TORONTO - For months we've been hearing all about their impossibly difficult early-season schedule.
Through 34 contests, the Raptors have had the most difficult slate of games in the Eastern Conference, according to Basketball-Reference.com.
They've played 19 on the road and 16 against winning teams, both tied for most in the East. They have seen both conference finalists, Miami and Indiana three times. In spite of it all, Toronto is right where Dwane Casey had cautiously hoped they would be; at sea level.
"These five games are a crucial stretch of games here at home for us," Casey said ahead of Wednesday's 112-91 victory over the Pistons, a win that got Toronto back to the .500 mark. "It's a very crucial time."
Following another daunting road trip, capped off by disappointing but expected losses to the Heat and Pacers, the Raptors schedule finally begins to ease up. Wednesday's meeting with Detroit was the first of four straight against losing teams. Four of their next five are at home and only two of the remaining 12 contests in January come against opponents that went into Wednesday's games with winning records.
Casey had spoken about using recent tests against the league's best as a measuring stick for his emerging team but these upcoming few weeks may tell him more about where they stack up in the Eastern Conference. They must continue to win the games they should.
Taking care of the Pistons, one of the East's talented disasters, was a promising first step.
Toronto coughed up an 11-point second-quarter lead in what turned out to be an ugly opening half for both teams. DeMar DeRozan and Amir Johnson combined to shoot 0-of-16 while the team was outscored by 16 points in the paint, outworked by another physical frontline. Lucky to be down only four at the break, the Raptors adjusted going into the second half, where they outscored the visitor's 62-37.
"We pretty much said, this is a must-win game," Johnson maintained. "We have to go out and take it and we did that."
Although they shot just 41 per cent from the field, the Raptors knocked down 11 three-pointers, including five from Terrence Ross, who had 17 points on the night. Toronto improved to 8-2 on the season when connecting on 10 or more three-balls. Kyle Lowry led the team in scoring with 21 to go along with nine assists, Johnson and Jonas Valanciunas both added double-doubles and DeRozan finished with 19 points, 13 of which came from the free throw line.
"We knew it was going to be a grind it out game and that's something we're learning to do," Casey added.
"There's no pretty games in the NBA, it's a man's league," he continued. "To win in this league, to win in the Eastern Conference especially - I found out in my three years in it - it's a man's [conference]. It's a hit, knockdown, drag out [conference] and the strong survive. We're learning how to do that."
The Raptors were a different team coming out of the locker room after intermission. They bested the Pistons in the paint - Detroit leads the league in that category - out-rebounded them and imposed their will on a struggling team that has now lost six in a row. After eight lead changes in the first half, there was just one in the second and it was all the Raptors needed to seize control.

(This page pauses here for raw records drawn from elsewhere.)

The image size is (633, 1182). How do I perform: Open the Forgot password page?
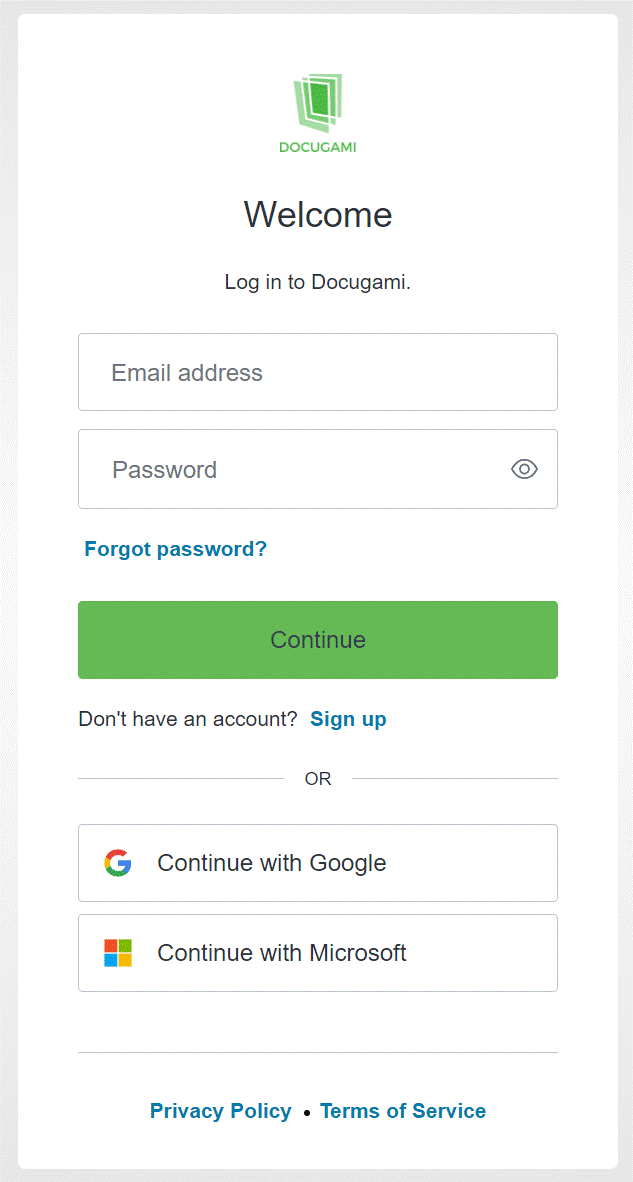(x=175, y=548)
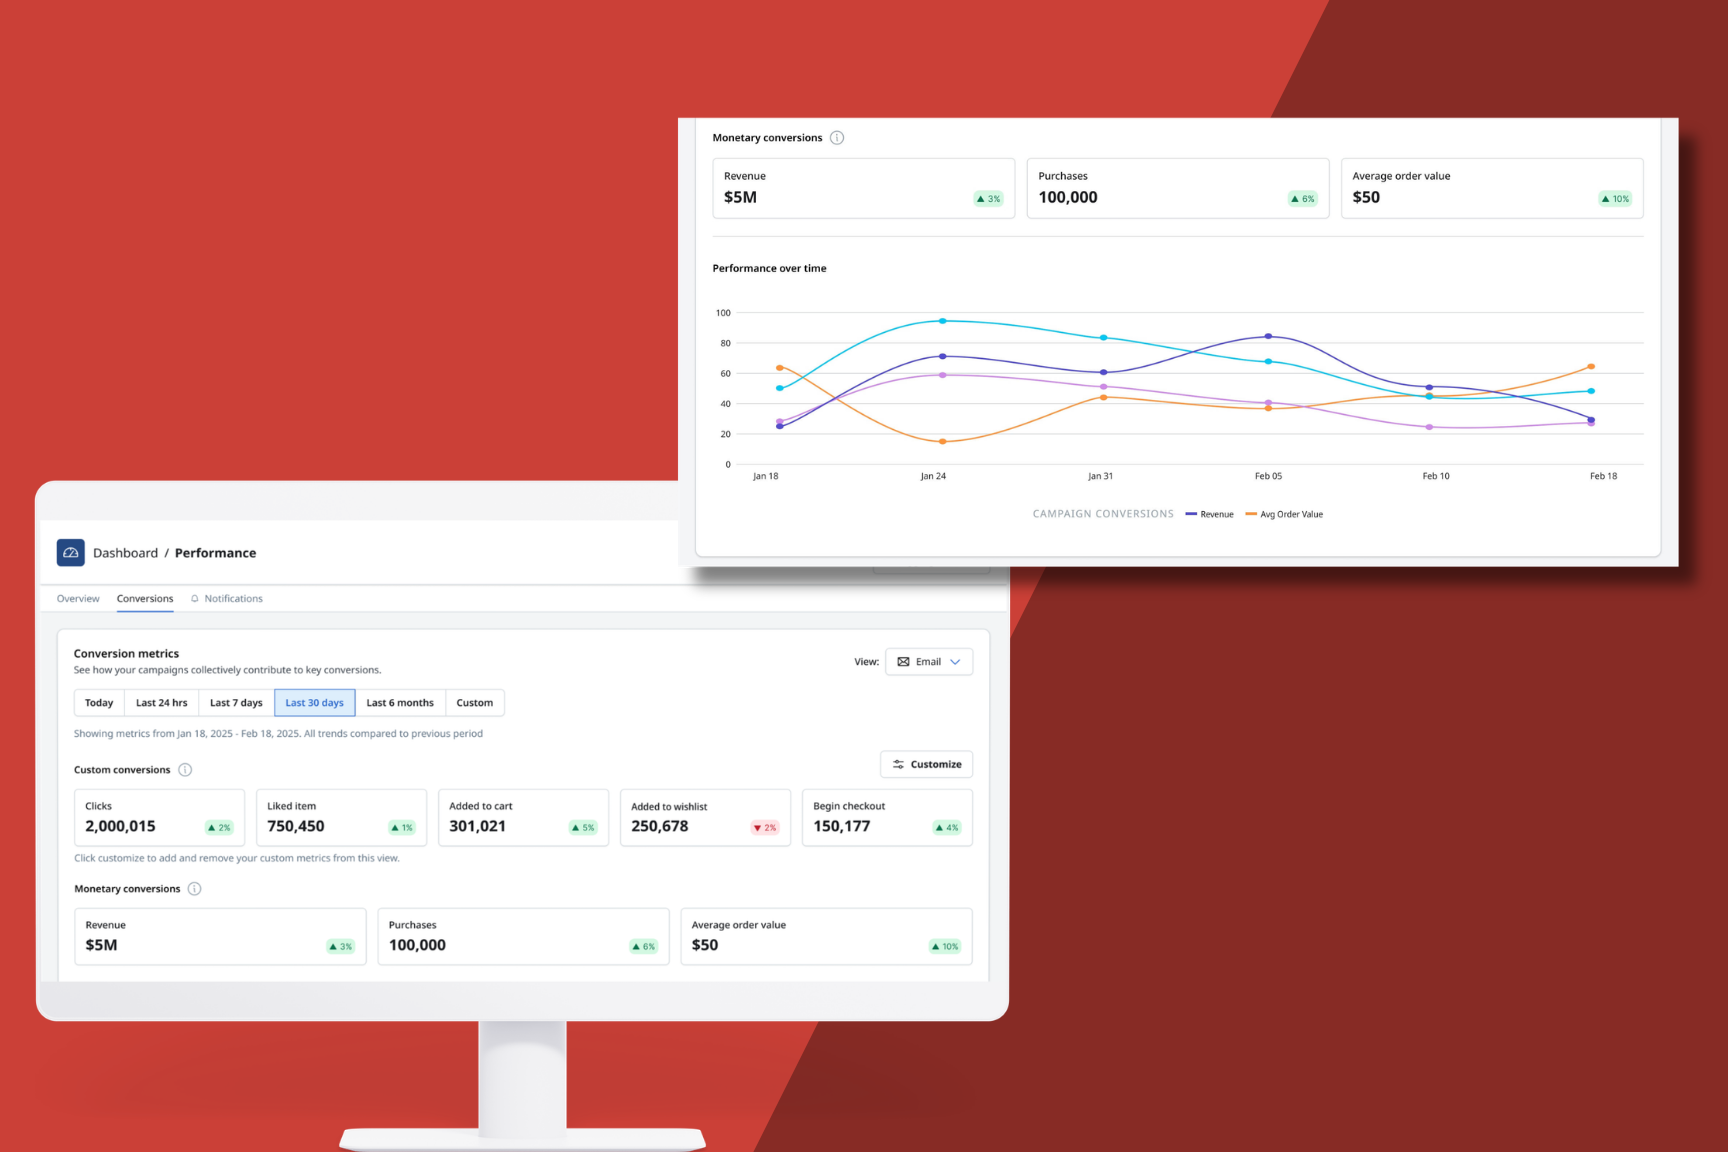Choose the Custom date range option

[474, 703]
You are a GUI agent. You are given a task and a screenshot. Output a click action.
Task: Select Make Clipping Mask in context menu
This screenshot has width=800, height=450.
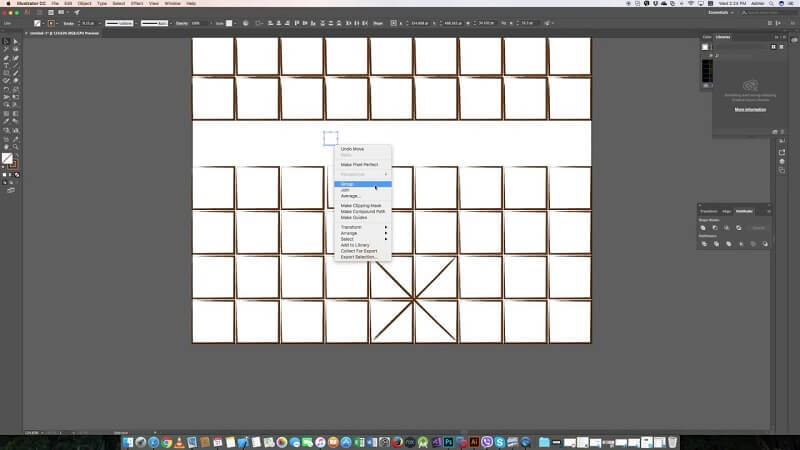pyautogui.click(x=360, y=206)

"They're must-win games," Johnson said. "They're all home and we need to win those games just to stay at the top of our division. They're must-win games and we've got to come out and play hard."
With Brooklyn on deck, followed by games against the woeful Bucks and Celtics, the Raptors have to continue to do just that. They've got to seize this opportunity. Although Toronto is just 1-5 facing the Pacers and Heat this season, they're 11-5 against the rest of the conference.
Sitting just one game out of third place in the East - after the Horford-less Hawks upset Indiana on Wednesday - the Raptors are now in a position to validate their recent success. They can separate themselves from the heap of mediocrity they'll be facing throughout the duration of the month of they will end up blending in with them.
"There's no reason for any of us to be content or satisfied or be able to be happy about [where we are]," Casey preached. "We've got to play like a hungry team. We've got to continue to grow, we've got to continue to have the underdog attitude because that's where we are. "
"We're nowhere near an established program. I'm not kidding myself, I know what an established program is all about and we're not there yet. We have a lot of growth to do with our core group of guys."